When vision loss happens to a relative, all family members will have to relearn how to communicate with one another. Few people who have not been in this situation realize how much our eyes have to do with how we communicate, but there are steps you can take to compensate.

Keep the Lines of Communication Open

  • Holding back only adds tension. Say what’s on your mind as sensitively as you can.
  • Don’t be afraid to have the hard conversations. Talking about difficult issues means treading delicate emotional ground, but avoiding them is far worse. Take the time to think about what you want to say and how before starting the conversation.
  • Break the ice … but stay on topic. Don’t overwhelm your loved one with too many issues at once.
  • Confront tough topics directly but be sensitive, too. Especially now, how you say something is just as important as what you are saying. Always strike a supportive tone.
  • Give your relative your complete attention when in conversation.
  • Postpone difficult discussions when tensions are running high or when you may be otherwise distracted.
  • Ask your relative for help when you need it.

“Hello, My Name is …”: Making Casual Conversation

While most people with vision loss have some vision, you shouldn’t assume that they can make out where you are and or even who you are when both of you are in the same room. Here are some guidelines for making conversation easier.
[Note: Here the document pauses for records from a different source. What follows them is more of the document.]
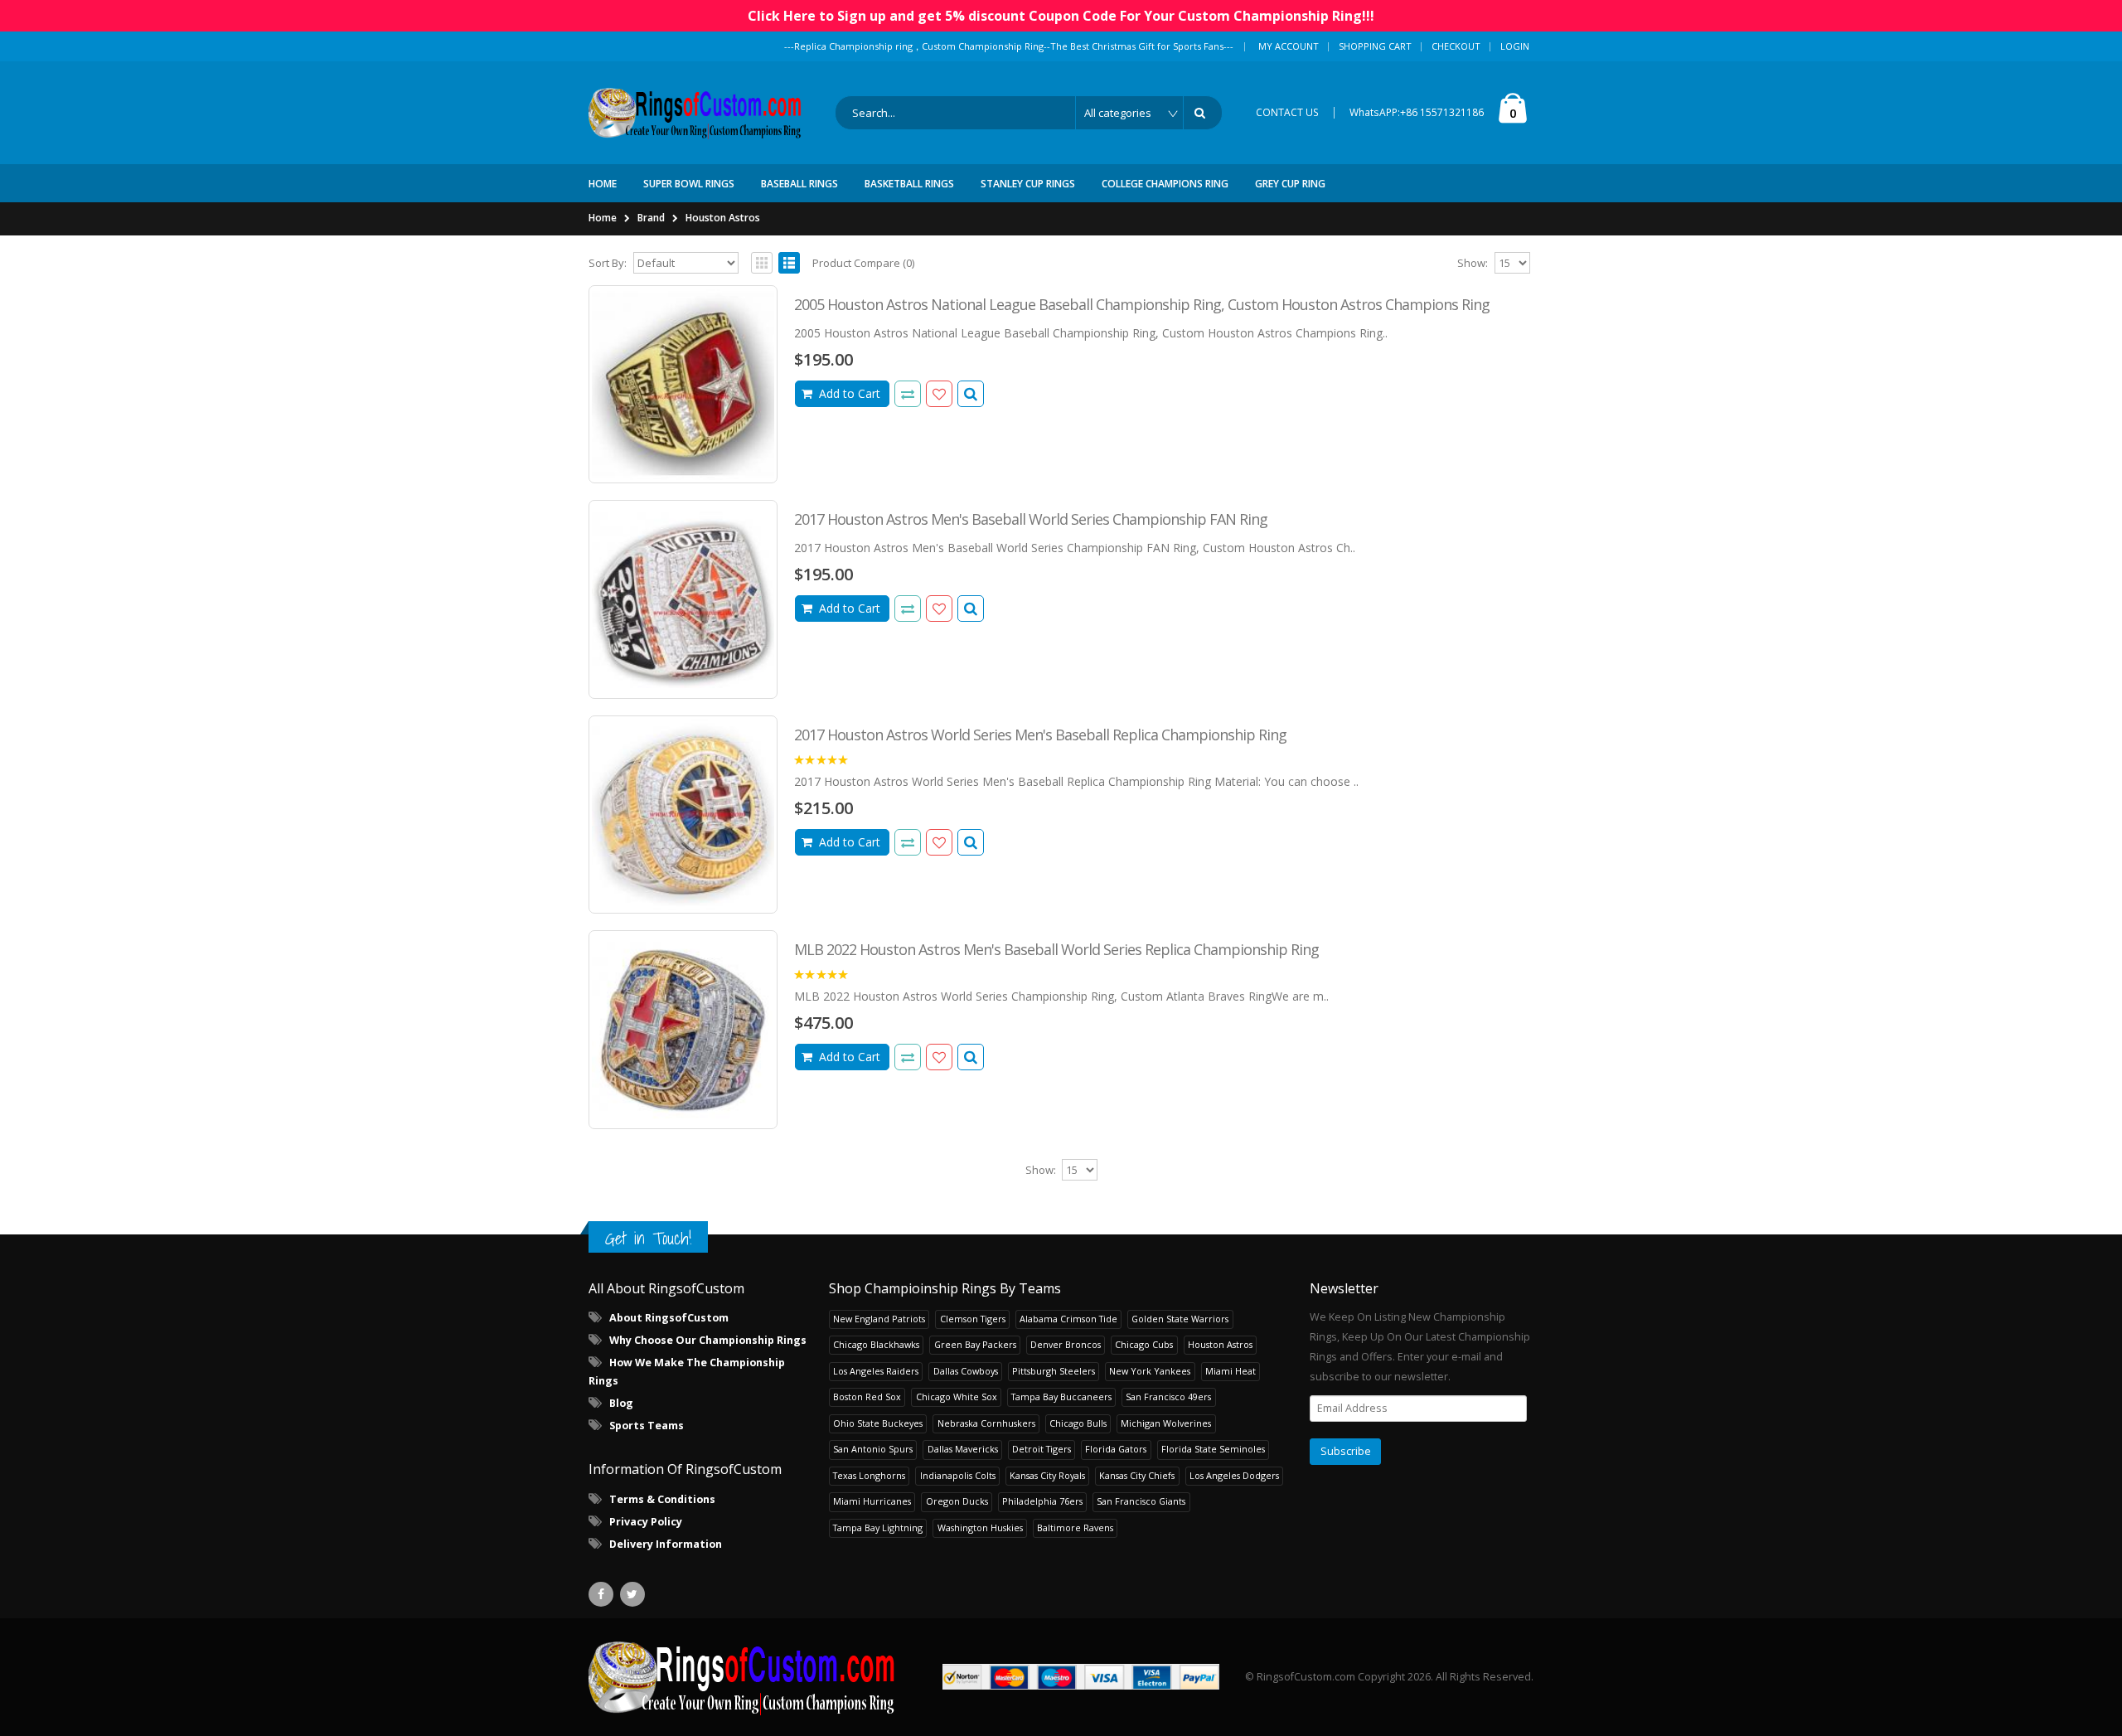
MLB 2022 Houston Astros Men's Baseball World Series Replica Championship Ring (1056, 949)
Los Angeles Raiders (875, 1371)
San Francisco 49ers (1168, 1396)
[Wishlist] (939, 394)
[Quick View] (970, 394)
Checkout (1456, 46)
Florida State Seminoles (1213, 1449)
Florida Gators (1115, 1449)
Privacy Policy (645, 1522)
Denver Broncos (1065, 1344)
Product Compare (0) (863, 262)
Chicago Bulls (1078, 1423)
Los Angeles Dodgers (1234, 1475)
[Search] (1203, 112)
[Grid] (762, 263)
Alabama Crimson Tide (1068, 1318)
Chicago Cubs (1144, 1344)
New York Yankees (1149, 1371)
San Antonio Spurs (873, 1449)
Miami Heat (1230, 1371)
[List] (789, 263)
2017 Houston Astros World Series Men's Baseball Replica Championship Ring (1040, 734)
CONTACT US (1287, 112)
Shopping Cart (1375, 46)
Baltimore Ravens (1075, 1527)
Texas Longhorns (869, 1475)
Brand (651, 218)
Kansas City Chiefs (1137, 1475)
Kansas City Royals (1047, 1475)
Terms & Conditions (662, 1499)
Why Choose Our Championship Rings (708, 1340)
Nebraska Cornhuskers (986, 1423)
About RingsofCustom (669, 1318)
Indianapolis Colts (958, 1475)
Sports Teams (646, 1425)
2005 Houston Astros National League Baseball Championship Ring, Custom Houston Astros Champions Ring (1142, 304)
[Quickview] (907, 394)
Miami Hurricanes (872, 1501)
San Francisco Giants (1141, 1501)
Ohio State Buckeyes (878, 1423)
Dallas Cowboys (965, 1371)
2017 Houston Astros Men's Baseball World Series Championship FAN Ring (1030, 519)
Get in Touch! (648, 1238)
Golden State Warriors (1179, 1318)
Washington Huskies (980, 1527)
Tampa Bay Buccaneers (1061, 1396)
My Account (1288, 46)
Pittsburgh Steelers (1053, 1371)
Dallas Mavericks (963, 1449)
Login (1514, 46)
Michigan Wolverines (1166, 1423)
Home (603, 218)
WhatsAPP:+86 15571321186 (1416, 112)
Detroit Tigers (1041, 1449)
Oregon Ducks (957, 1501)
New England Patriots (879, 1318)
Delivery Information (665, 1544)
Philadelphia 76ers (1042, 1501)
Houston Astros (723, 218)
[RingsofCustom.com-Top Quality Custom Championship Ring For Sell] (742, 1677)
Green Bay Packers (975, 1344)
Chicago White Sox (956, 1396)
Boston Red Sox (867, 1396)
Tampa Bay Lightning (878, 1527)
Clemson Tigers (972, 1318)
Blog (621, 1403)
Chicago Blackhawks (876, 1344)
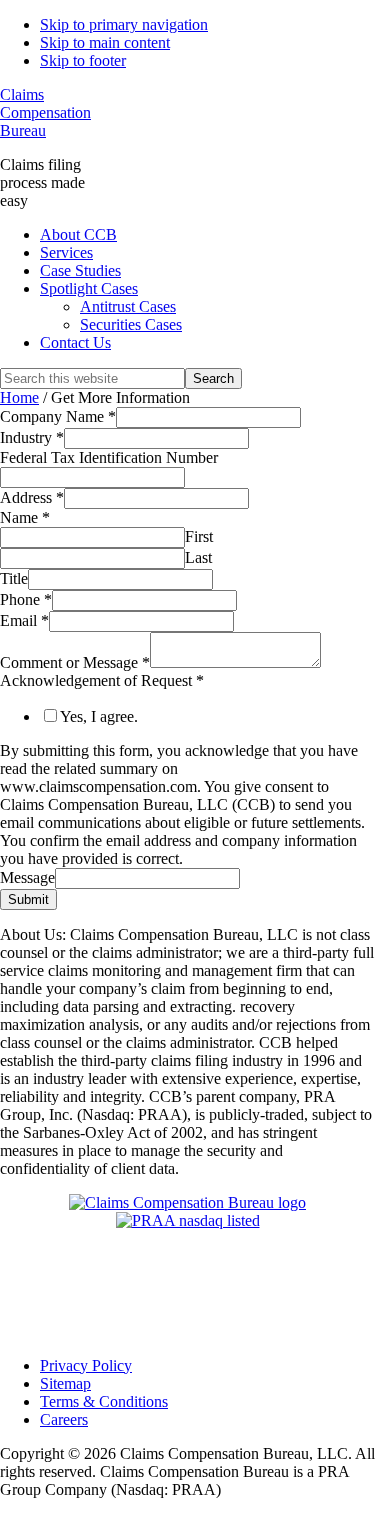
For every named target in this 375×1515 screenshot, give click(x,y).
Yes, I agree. (99, 716)
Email (24, 620)
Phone (26, 599)
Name (25, 517)
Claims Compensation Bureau (45, 112)
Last (198, 557)
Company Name (58, 416)
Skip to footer (83, 60)
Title (14, 578)
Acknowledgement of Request (102, 680)
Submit (28, 899)
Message (27, 877)
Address (32, 497)
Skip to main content (105, 42)
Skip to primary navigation (124, 24)
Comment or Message (75, 662)
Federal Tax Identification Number (109, 457)
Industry (32, 437)
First (199, 536)
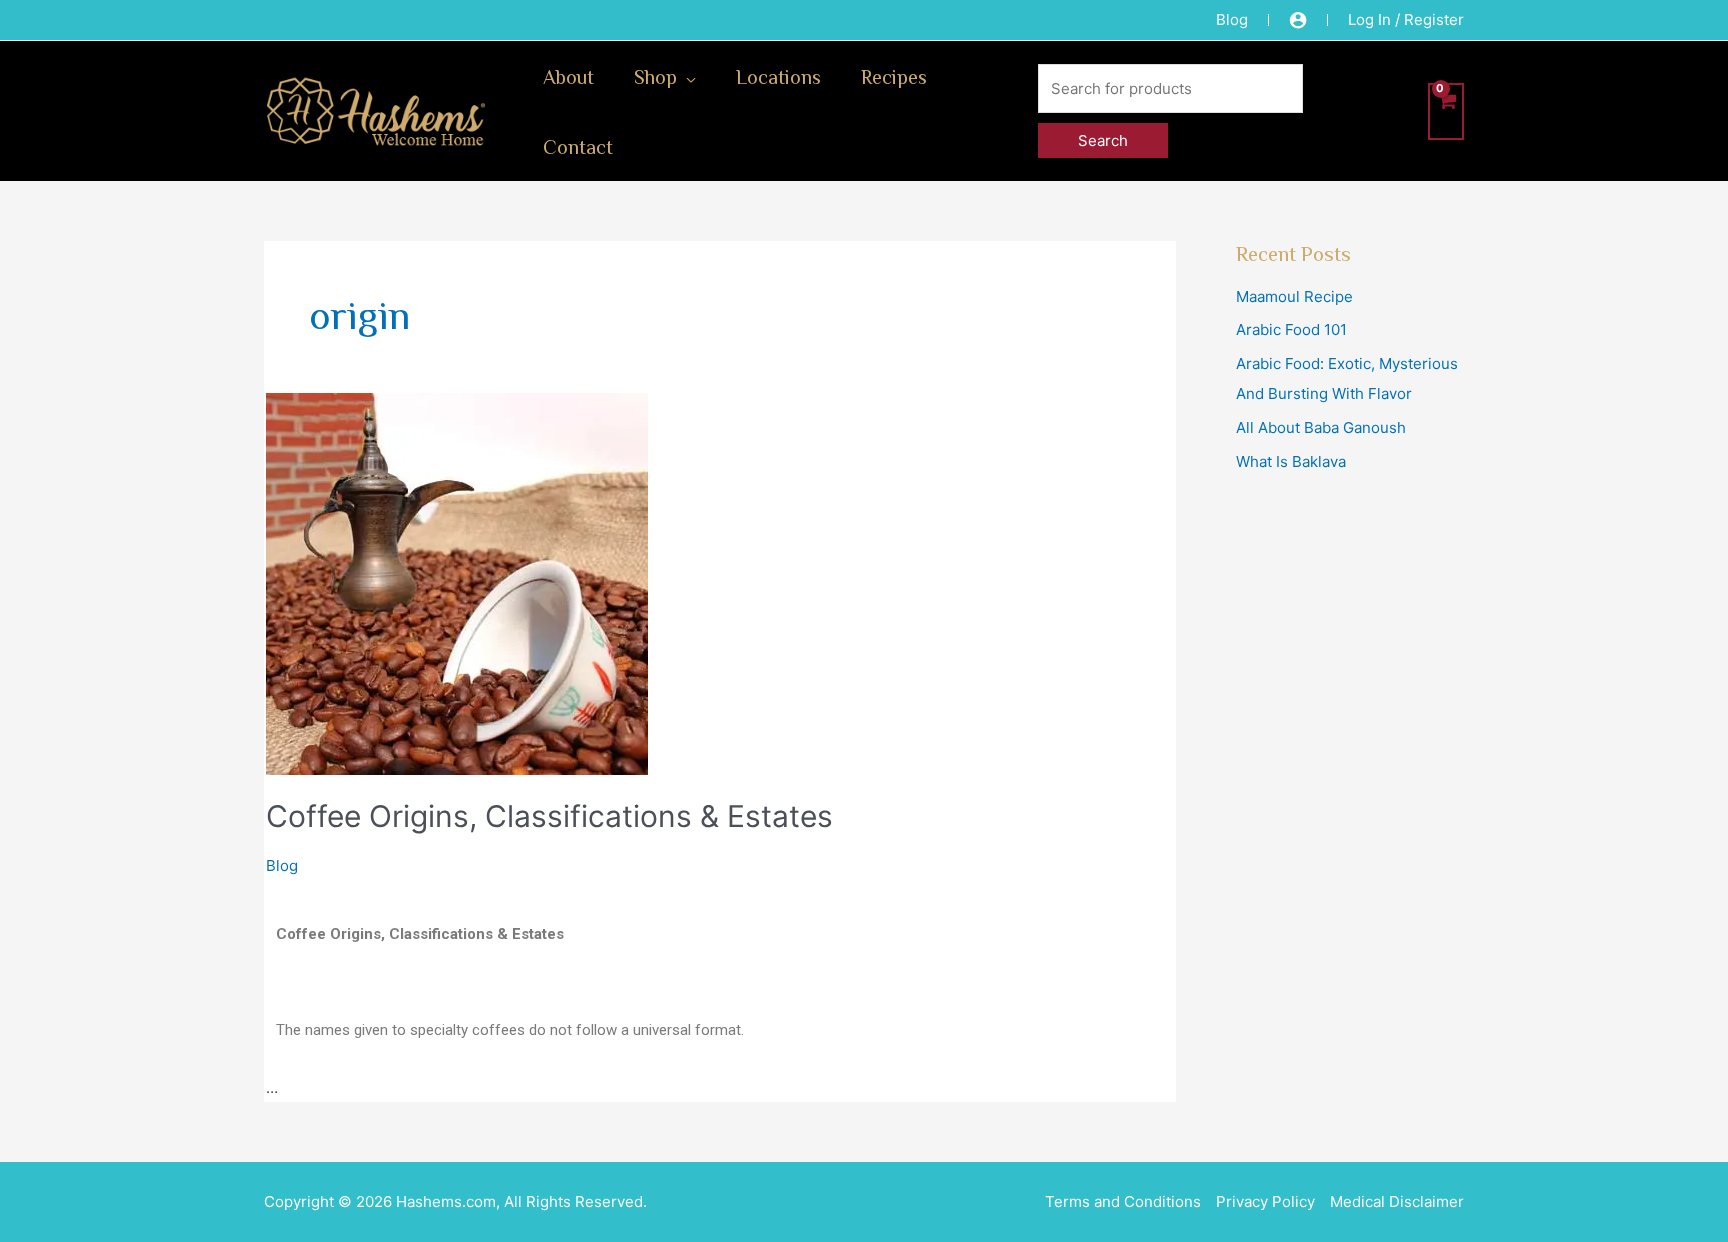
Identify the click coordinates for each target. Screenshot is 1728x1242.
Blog (1232, 19)
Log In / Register (1406, 19)
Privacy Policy (1265, 1201)
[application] (686, 76)
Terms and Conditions (1123, 1201)
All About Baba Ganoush (1321, 427)
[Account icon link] (1298, 20)
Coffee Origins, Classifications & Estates (549, 816)
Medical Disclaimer (1397, 1201)
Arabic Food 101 (1291, 329)
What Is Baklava (1291, 461)
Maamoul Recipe (1294, 296)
  • Identify yourself by name when you start talking. For example, “Hi, Jane, it’s Sophia.”
  • Speak clearly and directly, and look at the person when addressing him or her.
  • Use natural conversational tone and speed. Unless the person has a hearing impairment there’s no need to raise your voice.
  • Address the person by name, so he or she will immediately know that you’re talking to him or her rather than someone who happens to be nearby. (If you don’t know the person’s name, give a light touch on the arm to let the person know you are addressing him or her.)
  • Be an active listener. Give the person opportunities to talk. Respond with questions and comments to keep the conversation going. Remember, a person experiencing vision loss can’t necessarily see the look of interest on your face, so take care to vocalize your interest (“Yes … I see … I understand,” etc.).
  • Always answer questions and be specific or descriptive in your responses.
  • When you enter a room, announce your presence so the person with vision loss knows you’re there. Similarly, if the person enters a room you’re already in, let him or her know you’re there.
  • Say when you’re leaving a room and where you’re going, if appropriate. For example, say, “I’m going to the kitchen to get a drink of water.”
  • Indicate the end of a conversation so that the person you’ve been talking to is spared the embarrassment of talking to someone who is no longer there. You could say, “Nice talking to you, Bob. I’ll see you later.”